Obama, on the other hand, can pursue new avenues that, without abandoning Bush’s underlying goals, attempt to achieve them by other means. One suggestion being discussed in Washington policy circles would permit Iran to continue producing low-enriched uranium, at least during negotiations, provided that it shipped its existing stockpile to Russia for fabrication into fuel rods for use in Iran’s Russian-supplied Bushehr nuclear power reactor. The result would allow Iran to continue utilizing its enrichment technology, which it claims as its right, but would reduce the underlying proliferation risk by preventing the stockpile from being turned into HEU.

The package, though less airtight than the one Bush sought, could nonetheless contain Iran’s nuclear weapon potential for the time being, especially if strengthened by persuading Iran to accept intensified International Atomic Energy Agency inspections of the kind it allowed from 2003 to 2005, before Iran’s current President Mahmoud Ahmadinejad took office.

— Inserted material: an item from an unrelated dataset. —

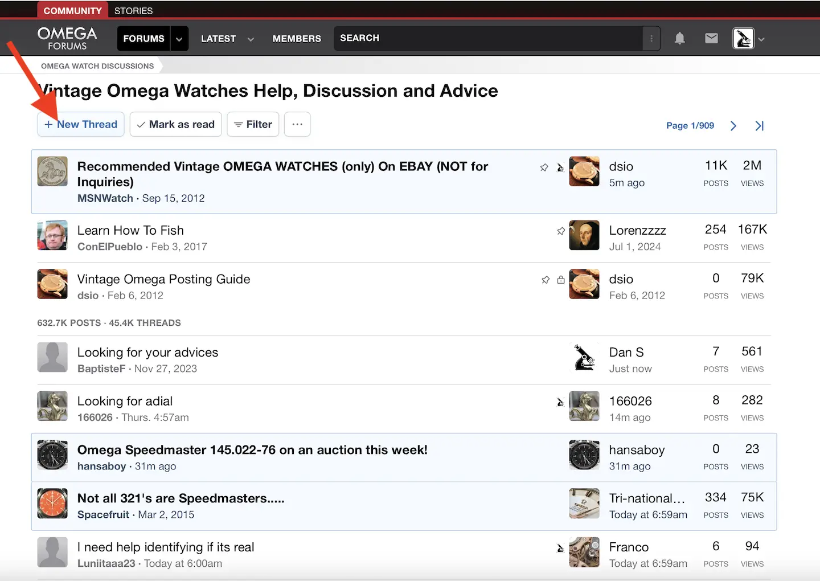Expand the Latest menu chevron

pos(251,39)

Despite Iran’s advances, Obama could have some time left to implement his carrot-and-stick strategy – time which may also bring to power more moderate Iranian political leaders after the country’s June 2009 election. A US National Intelligence Estimate classified summary released in late 2007 declared that in 2003 Iran halted secret work it had been pursuing on the design and manufacture of a nuclear warhead, and US intelligence officials surmise that this halt still holds.

Moreover, in testimony on March 10, 2009, Director of National Intelligence Dennis C. Blair declared Tehran has not made the decision to produce HEU or to “press forward…to have a nuclear weapon on top of a ballistic missile.” Blair estimated that “the minimum time at which Iran could technically produce the amount of highly enriched uranium for a single weapon is 2010 to 2015,” depending on how intensively it pursued this effort. IAEA inspectors at Natanz would provide early warning of any attempt by Iran to use that facility to upgrade uranium to weapons-grade.

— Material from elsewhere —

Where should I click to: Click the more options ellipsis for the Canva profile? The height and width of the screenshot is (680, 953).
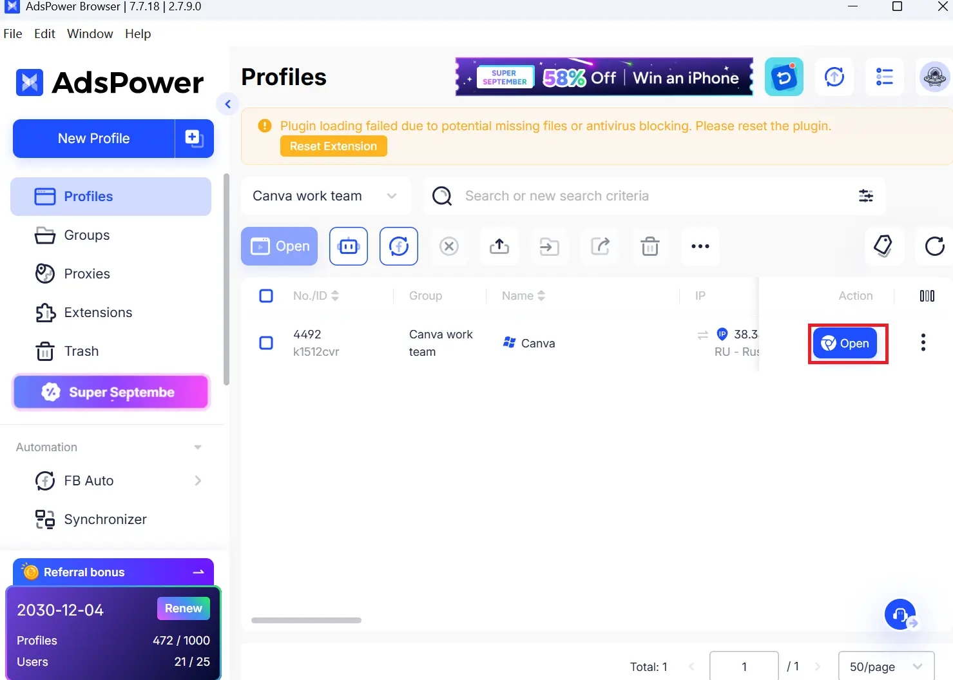[923, 342]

In effect, while Iran may currently possess enough low-enriched uranium that could be upgraded to make a single weapon core, the Obama administration is not embracing Israel’s more fearful view that Iran has crossed a crucial threshold that could pose an imminent threat, potentially necessitating a military response.

Obama has not explicitly ruled out the possibility of such a response, however, and his deployment of additional troops in Afghanistan and authorization of continued unmanned aircraft strikes against terrorist targets in Pakistan, demonstrate his readiness to use force, when necessary, to support vital US national security interests. One component the president might add to his strategy vis-à-vis Tehran is to quietly communicate that if it crosses certain redlines – such as production of bomb-grade uranium or the expulsion of IAEA inspectors – the United States would consider the action a grave threat to its national security interests and respond in accordance with the gravity of the situation.

The veiled threat could reinforce the caution Tehran appears to show for now and improve the environment for it to accept a negotiated compromise.

Leonard S. Spector is deputy director of the James Martin Center for Nonproliferation Studies and heads its Washington, DC, office. He formerly served as a senior nonproliferation official at the National Nuclear Security Administration.